New issue
Advanced search Search tips

Issue 848256 link

Starred by 3 users

Issue metadata

Status: Fixed
Owner:
Closed: Oct 11
Components:
EstimatedDays: ----
NextAction: ----
OS: ----
Pri: 1
Type: Bug



Sign in to add a comment

Terminate shared workers when the network service crashes

Project Member Reported by falken@chromium.org, May 31 2018

Issue description

Support auto-reconnect for the networkservice-backed factory sent by SharedWorkerHost.
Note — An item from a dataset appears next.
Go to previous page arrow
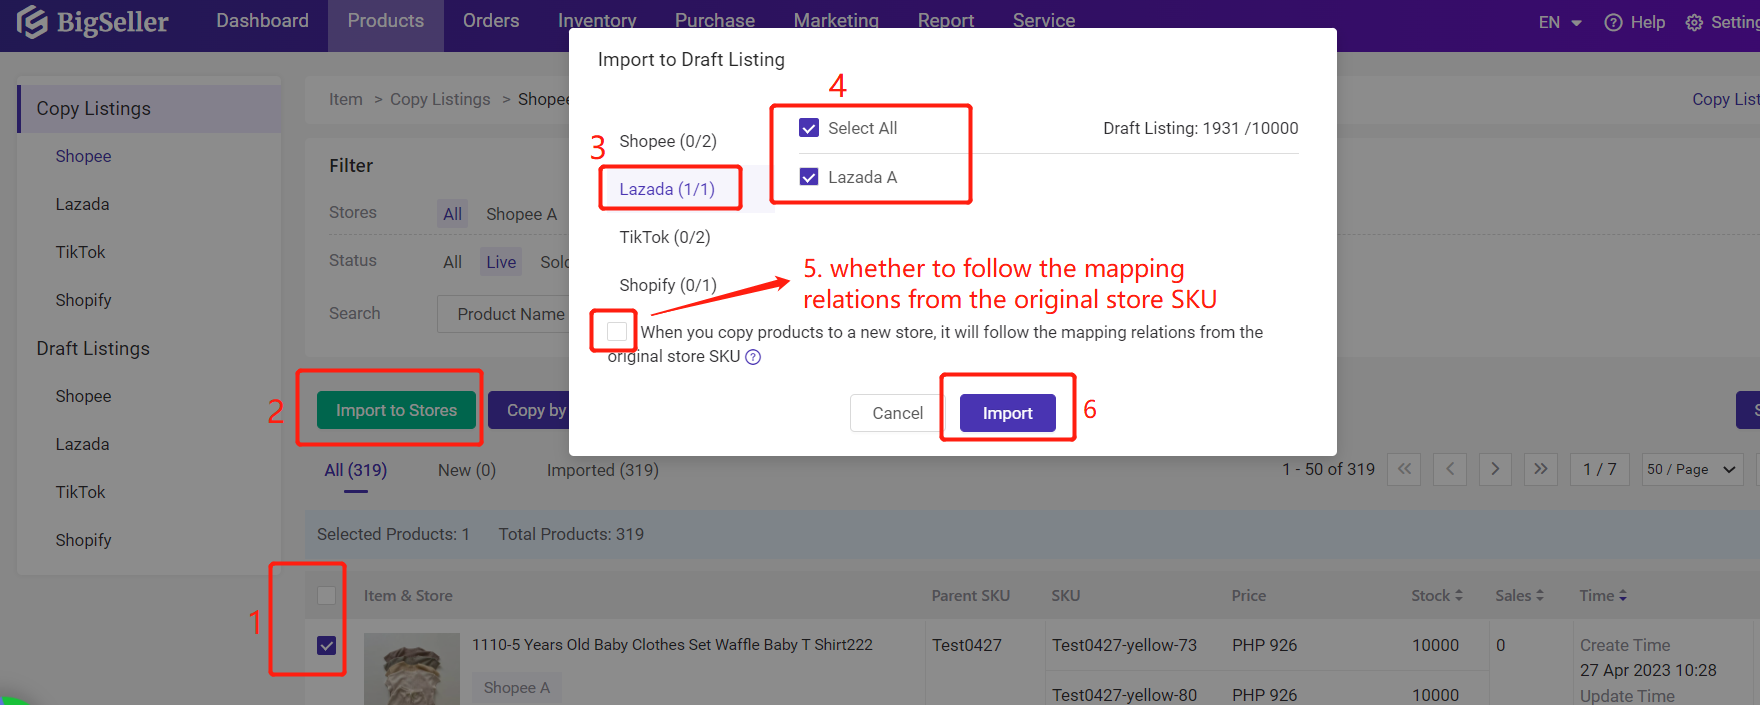The width and height of the screenshot is (1760, 705). (x=1450, y=469)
SharedWorkerHost should observe disconnection from the the network service and auto-reconnect, like RenderFrameHostImpl does.
 

Comment 1 by mmenke@chromium.org, May 31 2018

Components: Blink>ServiceWorker Internals>Services>Network
Labels: Proj-Servicification

Comment 2 by falken@chromium.org, May 31 2018

Description: Show this description

Comment 3 by falken@chromium.org, May 31 2018

Components: -Blink>ServiceWorker Blink>Workers
Summary: Support auto-reconnect for the networkservice-backed factory sent by SharedWorkerHost (was: Support auto-reconnect for the networkservice-backed factory sent by ServiceWorkerHost)
Corrected my original description: ServiceWorker -> SharedWorker
Status: Started (was: Assigned)
Blocking: -839982
Status: Assigned (was: Started)
On second thought I suspect this doesn't block Canary and can be done later. I'll see if there are Canary blockers to take...

Comment 6 by dxie@google.com, Jun 7 2018

Labels: Hotlist-KnownIssue
Labels: WorkerBacklog
Labels: -Pri-3 M-71 Pri-2
I misunderstood the release plan and didn't realize out-of-process NetworkService is shipping already.  So this is higher priority.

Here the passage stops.